[EXTRACTED MATERIAL]:
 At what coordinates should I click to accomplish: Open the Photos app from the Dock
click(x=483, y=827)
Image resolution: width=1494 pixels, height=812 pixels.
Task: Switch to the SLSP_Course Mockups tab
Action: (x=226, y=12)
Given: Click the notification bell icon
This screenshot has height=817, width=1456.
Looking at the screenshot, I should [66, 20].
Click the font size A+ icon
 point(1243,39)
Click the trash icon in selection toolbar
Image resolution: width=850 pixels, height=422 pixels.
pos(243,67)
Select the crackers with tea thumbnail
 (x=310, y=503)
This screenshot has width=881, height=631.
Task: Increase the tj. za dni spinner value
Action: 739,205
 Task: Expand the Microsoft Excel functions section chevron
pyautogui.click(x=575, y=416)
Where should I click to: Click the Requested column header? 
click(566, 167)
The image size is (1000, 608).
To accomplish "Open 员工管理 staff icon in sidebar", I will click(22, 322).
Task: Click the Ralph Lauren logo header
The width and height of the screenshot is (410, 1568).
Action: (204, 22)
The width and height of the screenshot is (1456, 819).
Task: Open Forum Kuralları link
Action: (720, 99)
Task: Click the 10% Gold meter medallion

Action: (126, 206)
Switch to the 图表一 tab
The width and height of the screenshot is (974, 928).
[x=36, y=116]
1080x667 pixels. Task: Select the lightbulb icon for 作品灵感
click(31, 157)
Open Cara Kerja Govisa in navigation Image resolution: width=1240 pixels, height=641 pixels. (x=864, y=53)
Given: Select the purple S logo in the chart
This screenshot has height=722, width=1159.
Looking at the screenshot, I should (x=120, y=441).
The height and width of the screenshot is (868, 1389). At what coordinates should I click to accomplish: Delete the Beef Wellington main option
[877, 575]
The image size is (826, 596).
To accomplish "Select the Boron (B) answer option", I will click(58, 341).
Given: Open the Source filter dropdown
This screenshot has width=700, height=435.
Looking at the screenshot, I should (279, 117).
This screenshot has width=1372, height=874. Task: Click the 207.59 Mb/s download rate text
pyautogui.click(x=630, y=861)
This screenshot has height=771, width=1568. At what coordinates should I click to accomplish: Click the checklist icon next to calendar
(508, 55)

[YOUR OBJECTIVE]: Repeat the data above line for line, with no changes.

[THE COMPLETED TASK]:
 At what coordinates should I click to accomplish: Open the Photos app from the Dock
click(x=483, y=827)
Image resolution: width=1494 pixels, height=812 pixels.
Task: Switch to the SLSP_Course Mockups tab
Action: (x=226, y=12)
Given: Click the notification bell icon
This screenshot has height=817, width=1456.
Looking at the screenshot, I should [66, 20].
Click the font size A+ icon
 point(1243,39)
Click the trash icon in selection toolbar
Image resolution: width=850 pixels, height=422 pixels.
pos(243,67)
Select the crackers with tea thumbnail
 (x=310, y=503)
This screenshot has width=881, height=631.
Task: Increase the tj. za dni spinner value
Action: 739,205
 Task: Expand the Microsoft Excel functions section chevron
pyautogui.click(x=575, y=416)
Where should I click to: Click the Requested column header? 
click(566, 167)
The image size is (1000, 608).
To accomplish "Open 员工管理 staff icon in sidebar", I will click(22, 322).
Task: Click the Ralph Lauren logo header
The width and height of the screenshot is (410, 1568).
Action: (204, 22)
The width and height of the screenshot is (1456, 819).
Task: Open Forum Kuralları link
Action: (720, 99)
Task: Click the 10% Gold meter medallion

Action: (126, 206)
Switch to the 图表一 tab
The width and height of the screenshot is (974, 928).
[x=36, y=116]
1080x667 pixels. Task: Select the lightbulb icon for 作品灵感
click(31, 157)
Open Cara Kerja Govisa in navigation Image resolution: width=1240 pixels, height=641 pixels. (x=864, y=53)
Given: Select the purple S logo in the chart
This screenshot has height=722, width=1159.
Looking at the screenshot, I should (x=120, y=441).
The height and width of the screenshot is (868, 1389). At what coordinates should I click to accomplish: Delete the Beef Wellington main option
[877, 575]
The image size is (826, 596).
To accomplish "Select the Boron (B) answer option", I will click(58, 341).
Given: Open the Source filter dropdown
This screenshot has width=700, height=435.
Looking at the screenshot, I should (279, 117).
This screenshot has width=1372, height=874. Task: Click the 207.59 Mb/s download rate text
pyautogui.click(x=630, y=861)
This screenshot has height=771, width=1568. At what coordinates should I click to accomplish: Click the checklist icon next to calendar
(508, 55)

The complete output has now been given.